Narratives are contagious: they spread from one person to another. Some narratives disappear quickly; others can last a long time. I think of a narrative as a gem, something that you heard somewhere, and you think, I’ll remember that next time I’m in a conversation. I’ll use that. I’ll say it. I’ll try to present it right because I want it to have the effect that it had on me. That is a narrative. Narrative can, in the parlance of the internet, go viral. 


Well, there was a bank named ‘Sarkari Dukan’ (Government shop in English) in State of Udaipur!

May 29, 2017

I was reading this book by Dr Harish Sharma (delighted to see a link on the net) which was actually his PhD thesis The thesis looks at evolution of banking focusing on Rajasthan State. It has many interesting aspects of Indian banking, which we sadly neither know nothing about nor we care.

He starts the book by quoting from this interesting text by William Robertson.

it is a cruel mortification, in searching for what is instructive in the history of past times, to find that the exploits of conquerors who have desolated the earth, and the freaks of tyrants who have rendered nations unhappy, are recorded with minute and often disgusting accuracy, while the discovery of useful arts and the progress of the most beneficial branches of commerce, are passed over in silence, and suffered to sink into oblivion.

He says this applies so well to India’s origins and progress of banking. Well not just banking but all aspects of business and commerce. We just have let everything sink into oblivion. He is talking about a much earlier period on which resources are  really difficult to figure. We have let history slip of periods on which there is atleast some “written information”.

There are some attempts to undo this damage by the Penguin series. But unless all this is taught and debated in colleges, we can hardly make much progress.

Coming back to the book. It has amazing insights into progress of banking in state of Rajasthan. It was obviously many kingdoms back then and how they financed their operations and soon. The region was also home to Marwaris and Jains who obviously had a knack for maths which was used brilliantly in financing and industry later on. We know about Marwaris not as much about Jains.

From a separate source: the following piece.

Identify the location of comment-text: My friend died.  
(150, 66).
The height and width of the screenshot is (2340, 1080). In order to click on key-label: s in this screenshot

He mentions how after 1857 revolt, the state of frequent wars in the region declined. This was a time for making some economic progress and the local some of the local kingdoms did realise this. Finance was seen as a major impediment in this progress as there was uneven development in the region. This led ruling princes to establish banks/financial institutions to aid agriculture and foster industry. Of course, none had any experience in banking which showed in eventual outcomes as very few could survive.

State of Udaipur was the first to establish a bank in the region in 1842, before the 1857 revolt. It set up a bank called Udaipur state bank which was more popularly called as ‘Sarkari Dukan’ (means Government shop in English)!